By default, this searches for any categories containing your search term: eg, Tudor will also find Tudors, Tudor History, etc. Check the 'exact' box to restrict searching to categories exactly matching your search. All searches are case-insensitive.

This is a search for tags/categories assigned to blog posts by their authors. The terminology used for post tags varies across different blog platforms, but WordPress tags and categories, Blogspot labels, and Tumblr tags are all included.

This search feature has a number of purposes:

1. to give site users improved access to the content EMC has been aggregating since August 2012, so they can look for bloggers posting on topics they're interested in, explore what's happening in the early modern blogosphere, and so on.

2. to facilitate and encourage the proactive use of post categories/tags by groups of bloggers with shared interests. All searches can be bookmarked for reference, making it possible to create useful resources of blogging about specific news, topics, conferences, etc, in a similar fashion to Twitter hashtags. Bloggers could agree on a shared tag for posts, or an event organiser could announce one in advance, as is often done with Twitter hashtags.

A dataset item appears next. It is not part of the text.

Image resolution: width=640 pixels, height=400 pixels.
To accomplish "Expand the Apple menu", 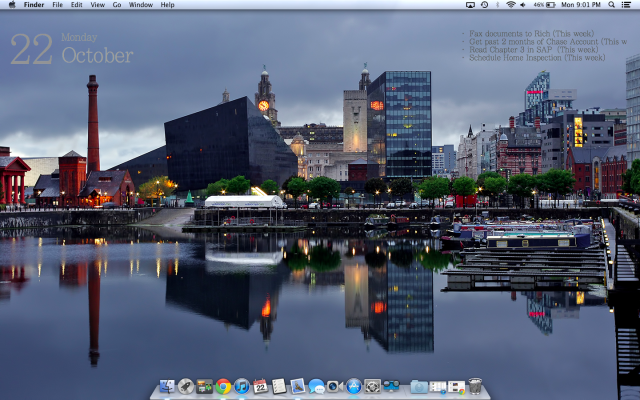I will tap(11, 5).
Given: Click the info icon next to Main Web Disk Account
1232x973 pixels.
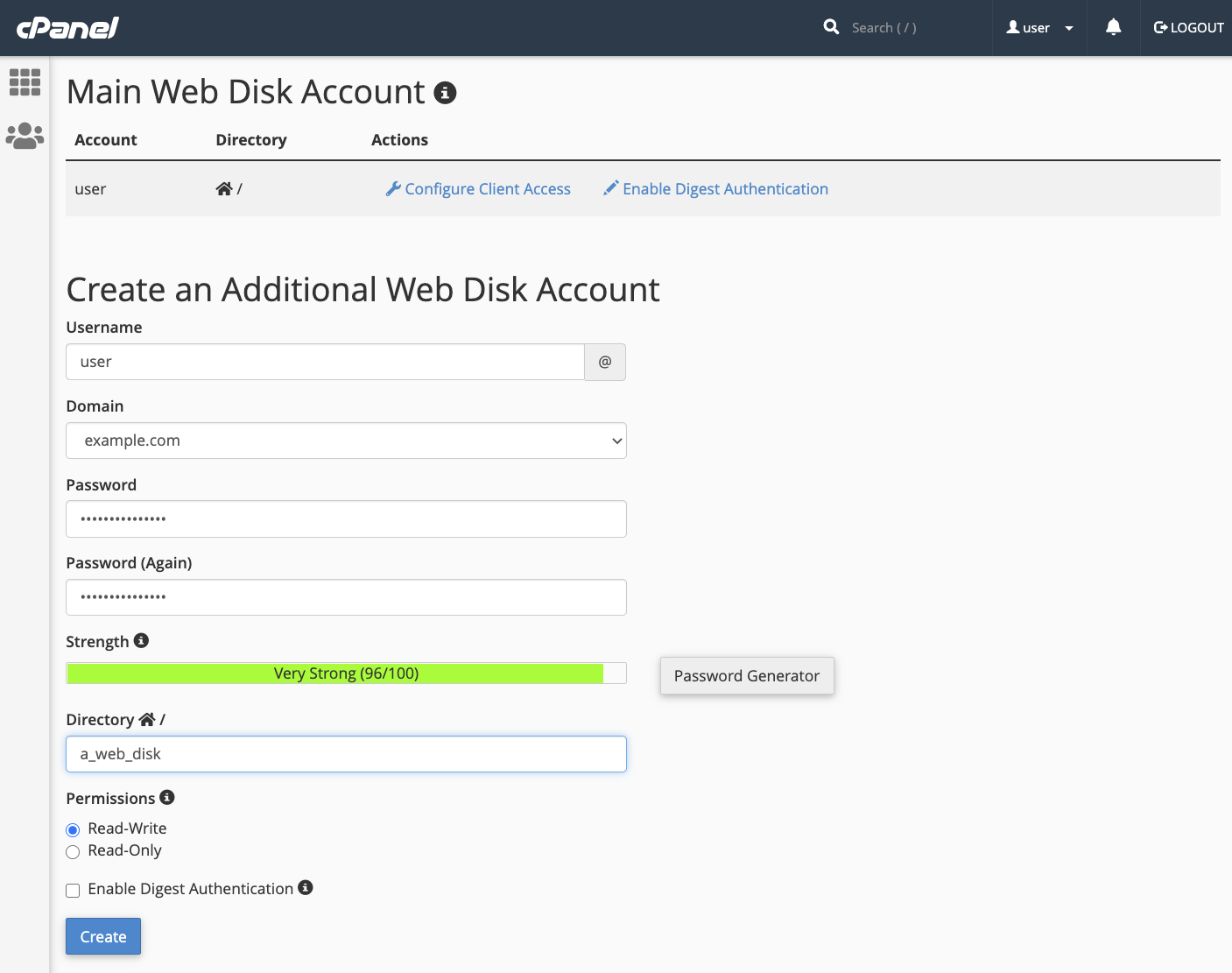Looking at the screenshot, I should [x=446, y=92].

Caveats and Work in Progress

This does not search post content, and it will not find any informal keywords/hashtags within the body of posts.

If EMC doesn't find any <category> tags for a post in the RSS feed it is classified as uncategorized. These and any <category> 'uncategorized' from the feed are omitted from search results. (It should always be borne in mind that some bloggers never use any kind of category or tag at all.)

This will not be a 'real time' search, although EMC updates content every few hours so it's never very far behind events.

The search is at present quite basic and limited. I plan to add a number of more sophisticated features in the future including the ability to filter by blog tags and by dates. I may also introduce RSS feeds for search queries at some point.

Constructing Search Query URLs

If you'd like to use an event tag, it's possible to work out in advance what the URL will be, without needing to visit EMC and run the search manually (though you might be advised to check it works!). But you'll need to use URL encoding as appropriate for any spaces or punctuation in the tag (so it might be a good idea to avoid them).

This is the basic structure:

http://emc.historycarnival.org/searchcat?s={search term or phrase}

For example, the URL for a simple search for categories containing London:

http://emc.historycarnival.org/searchcat?s=london

The URL for a search for the exact category Gunpowder Plot:

http://emc.historycarnival.org/searchcat?s=Gunpowder%20Plot&exact=on

In this more complex URL, %20 is the URL encoding for a space between words and &exact=on adds the exact category requirement.

I'll do my best to ensure that the basic URL construction (searchcat?s=...) is stable and persistent as long as the site is around.